Transcribe every entry precisely, omitting nothing.

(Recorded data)
■ ■ ■ ■
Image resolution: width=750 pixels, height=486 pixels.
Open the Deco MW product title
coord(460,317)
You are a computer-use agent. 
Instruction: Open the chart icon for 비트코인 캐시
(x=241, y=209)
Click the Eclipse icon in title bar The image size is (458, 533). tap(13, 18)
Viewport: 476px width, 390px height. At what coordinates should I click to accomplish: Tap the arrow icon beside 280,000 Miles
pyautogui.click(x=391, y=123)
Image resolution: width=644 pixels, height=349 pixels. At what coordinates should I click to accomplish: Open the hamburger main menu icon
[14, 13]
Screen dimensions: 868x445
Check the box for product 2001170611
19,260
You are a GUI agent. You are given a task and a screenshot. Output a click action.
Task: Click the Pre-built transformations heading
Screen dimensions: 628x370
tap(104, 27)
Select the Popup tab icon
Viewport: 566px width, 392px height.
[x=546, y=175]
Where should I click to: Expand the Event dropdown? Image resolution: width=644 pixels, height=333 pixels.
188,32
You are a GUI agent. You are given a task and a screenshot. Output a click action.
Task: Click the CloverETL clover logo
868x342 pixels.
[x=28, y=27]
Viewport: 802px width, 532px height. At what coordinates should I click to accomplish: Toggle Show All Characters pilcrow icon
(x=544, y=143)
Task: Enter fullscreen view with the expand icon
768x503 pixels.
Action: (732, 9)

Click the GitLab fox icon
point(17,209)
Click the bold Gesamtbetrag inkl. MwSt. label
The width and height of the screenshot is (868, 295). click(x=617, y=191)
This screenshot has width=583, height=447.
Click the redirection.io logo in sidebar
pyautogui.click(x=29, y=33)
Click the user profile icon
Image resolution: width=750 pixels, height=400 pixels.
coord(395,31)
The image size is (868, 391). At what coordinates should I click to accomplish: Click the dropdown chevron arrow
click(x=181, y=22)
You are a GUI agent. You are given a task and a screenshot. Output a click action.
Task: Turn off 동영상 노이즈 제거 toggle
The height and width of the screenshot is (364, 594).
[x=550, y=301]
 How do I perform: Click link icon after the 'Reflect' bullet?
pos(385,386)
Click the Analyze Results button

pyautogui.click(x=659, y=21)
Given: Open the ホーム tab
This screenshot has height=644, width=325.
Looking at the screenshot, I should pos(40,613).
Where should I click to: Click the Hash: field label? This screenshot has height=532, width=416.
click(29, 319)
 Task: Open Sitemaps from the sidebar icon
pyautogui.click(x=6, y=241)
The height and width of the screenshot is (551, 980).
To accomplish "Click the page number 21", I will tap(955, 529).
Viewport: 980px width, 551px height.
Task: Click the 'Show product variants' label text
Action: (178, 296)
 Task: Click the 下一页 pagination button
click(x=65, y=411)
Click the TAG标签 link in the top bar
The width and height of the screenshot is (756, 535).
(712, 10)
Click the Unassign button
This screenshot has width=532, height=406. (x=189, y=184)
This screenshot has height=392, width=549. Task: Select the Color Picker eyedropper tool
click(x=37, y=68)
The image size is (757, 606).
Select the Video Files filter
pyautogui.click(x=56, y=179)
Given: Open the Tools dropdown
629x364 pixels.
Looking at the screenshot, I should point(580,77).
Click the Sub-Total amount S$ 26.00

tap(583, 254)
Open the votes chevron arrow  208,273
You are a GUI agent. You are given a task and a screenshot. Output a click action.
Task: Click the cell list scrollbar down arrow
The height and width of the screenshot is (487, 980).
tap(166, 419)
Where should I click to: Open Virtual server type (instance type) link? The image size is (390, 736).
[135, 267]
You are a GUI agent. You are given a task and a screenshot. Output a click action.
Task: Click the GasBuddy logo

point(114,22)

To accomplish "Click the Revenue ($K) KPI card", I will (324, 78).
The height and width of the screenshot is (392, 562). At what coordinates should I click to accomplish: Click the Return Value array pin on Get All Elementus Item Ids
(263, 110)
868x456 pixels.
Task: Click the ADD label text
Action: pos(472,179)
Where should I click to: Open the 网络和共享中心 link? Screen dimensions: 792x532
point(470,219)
■ ■ ■ ■
■ **THE ANSWER**
Image resolution: width=750 pixels, height=486 pixels.
Open the Deco MW product title
coord(460,317)
You are a computer-use agent. 
Instruction: Open the chart icon for 비트코인 캐시
(x=241, y=209)
Click the Eclipse icon in title bar The image size is (458, 533). tap(13, 18)
Viewport: 476px width, 390px height. At what coordinates should I click to accomplish: Tap the arrow icon beside 280,000 Miles
pyautogui.click(x=391, y=123)
Image resolution: width=644 pixels, height=349 pixels. At what coordinates should I click to accomplish: Open the hamburger main menu icon
[14, 13]
Screen dimensions: 868x445
Check the box for product 2001170611
19,260
You are a GUI agent. You are given a task and a screenshot. Output a click action.
Task: Click the Pre-built transformations heading
Screen dimensions: 628x370
tap(104, 27)
Select the Popup tab icon
Viewport: 566px width, 392px height.
[x=546, y=175]
Where should I click to: Expand the Event dropdown? Image resolution: width=644 pixels, height=333 pixels.
188,32
You are a GUI agent. You are given a task and a screenshot. Output a click action.
Task: Click the CloverETL clover logo
868x342 pixels.
[x=28, y=27]
Viewport: 802px width, 532px height. At what coordinates should I click to accomplish: Toggle Show All Characters pilcrow icon
(x=544, y=143)
Task: Enter fullscreen view with the expand icon
768x503 pixels.
Action: (732, 9)

Click the GitLab fox icon
point(17,209)
Click the bold Gesamtbetrag inkl. MwSt. label
The width and height of the screenshot is (868, 295). click(x=617, y=191)
This screenshot has width=583, height=447.
Click the redirection.io logo in sidebar
pyautogui.click(x=29, y=33)
Click the user profile icon
Image resolution: width=750 pixels, height=400 pixels.
coord(395,31)
The image size is (868, 391). At what coordinates should I click to accomplish: Click the dropdown chevron arrow
click(x=181, y=22)
You are a GUI agent. You are given a task and a screenshot. Output a click action.
Task: Turn off 동영상 노이즈 제거 toggle
The height and width of the screenshot is (364, 594).
[x=550, y=301]
 How do I perform: Click link icon after the 'Reflect' bullet?
pos(385,386)
Click the Analyze Results button

pyautogui.click(x=659, y=21)
Given: Open the ホーム tab
This screenshot has height=644, width=325.
Looking at the screenshot, I should pos(40,613).
Where should I click to: Click the Hash: field label? This screenshot has height=532, width=416.
click(29, 319)
 Task: Open Sitemaps from the sidebar icon
pyautogui.click(x=6, y=241)
The height and width of the screenshot is (551, 980).
To accomplish "Click the page number 21", I will tap(955, 529).
Viewport: 980px width, 551px height.
Task: Click the 'Show product variants' label text
Action: (178, 296)
 Task: Click the 下一页 pagination button
click(x=65, y=411)
Click the TAG标签 link in the top bar
The width and height of the screenshot is (756, 535).
(712, 10)
Click the Unassign button
This screenshot has width=532, height=406. (x=189, y=184)
This screenshot has height=392, width=549. Task: Select the Color Picker eyedropper tool
click(x=37, y=68)
The image size is (757, 606).
Select the Video Files filter
pyautogui.click(x=56, y=179)
Given: Open the Tools dropdown
629x364 pixels.
Looking at the screenshot, I should point(580,77).
Click the Sub-Total amount S$ 26.00

tap(583, 254)
Open the votes chevron arrow  208,273
You are a GUI agent. You are given a task and a screenshot. Output a click action.
Task: Click the cell list scrollbar down arrow
The height and width of the screenshot is (487, 980).
tap(166, 419)
Where should I click to: Open Virtual server type (instance type) link? The image size is (390, 736).
[135, 267]
You are a GUI agent. You are given a task and a screenshot. Output a click action.
Task: Click the GasBuddy logo

point(114,22)

To accomplish "Click the Revenue ($K) KPI card", I will (324, 78).
The height and width of the screenshot is (392, 562). At what coordinates should I click to accomplish: Click the Return Value array pin on Get All Elementus Item Ids
(263, 110)
868x456 pixels.
Task: Click the ADD label text
Action: pos(472,179)
Where should I click to: Open the 网络和共享中心 link? Screen dimensions: 792x532
point(470,219)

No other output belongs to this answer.